No one is proposing that all foreign takeovers should be blocked. But we could easily put our own measures into place to limit further damage. There’s nothing wrong, for instance, with having a vetting process for foreign deals that would take into account matters of public and national economic interest.
Or with making it illegal for foreign companies to break their promises about keeping jobs and research facilities in the UK. Or with forcing them to declare how much of their bid is based on debt. Directors of British companies could be banned from cashing in on a shares bonanza if a deal went through.
In other words, a board would be judging a takeover bid on the basis of its merits, not on how rich it would make individual directors.
Why, then, isn’t the Government considering any of this?

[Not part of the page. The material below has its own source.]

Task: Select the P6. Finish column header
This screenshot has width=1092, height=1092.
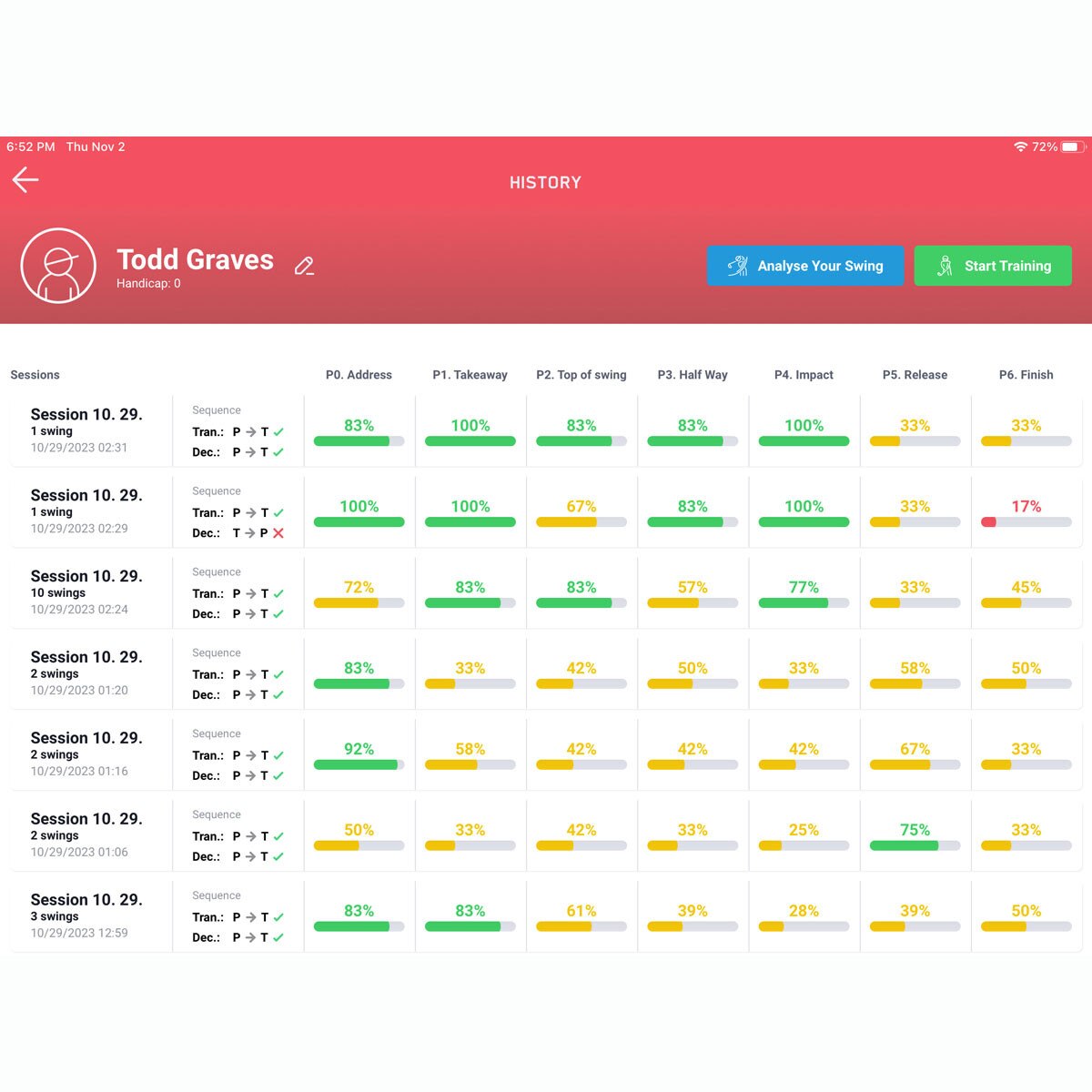Action: point(1026,375)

Why do we cheerfully continue to auction off everything from nuclear power generators (to the French — and now possibly the Russians) to our most popular chocolate brand?
The chief reason lies in our continuing love affair with banking and financial services, which still provide a large slice of our tax revenues. From the late Eighties onwards, governments have viewed these banks — which arrange and finance all these overseas deals — as a sort of universal economic panacea.
At all costs, it seems, the banks need to be kept happy. And since much of their money comes from buying and selling companies to the rest of the world, the British sell-off seems destined to continue unabated.
The banks know their power, too. American Bob Diamond, who took over Barclays in 2011, let it be known that he’d consider moving the bank’s highly profitable investment banking arm from Britain to New York if it became, as he saw it, over-regulated or over-taxed. And he’s by no means the only banker making veiled threats behind the scenes.
As matters stand, trying to protect UK companies is like attempting to guard chickens in a coop to which foxes have been invited.
In the real world, away from the gilded environs of the City, the tragedy is that tens of thousands of jobs have gone. Crucial skills have been lost — probably for good. And the strategic heart of British manufacturing has been ripped out, which affects our ability to climb out of recession.
Still, the outlook isn’t all bleak: bankers and foreign shareholders are doing just fine.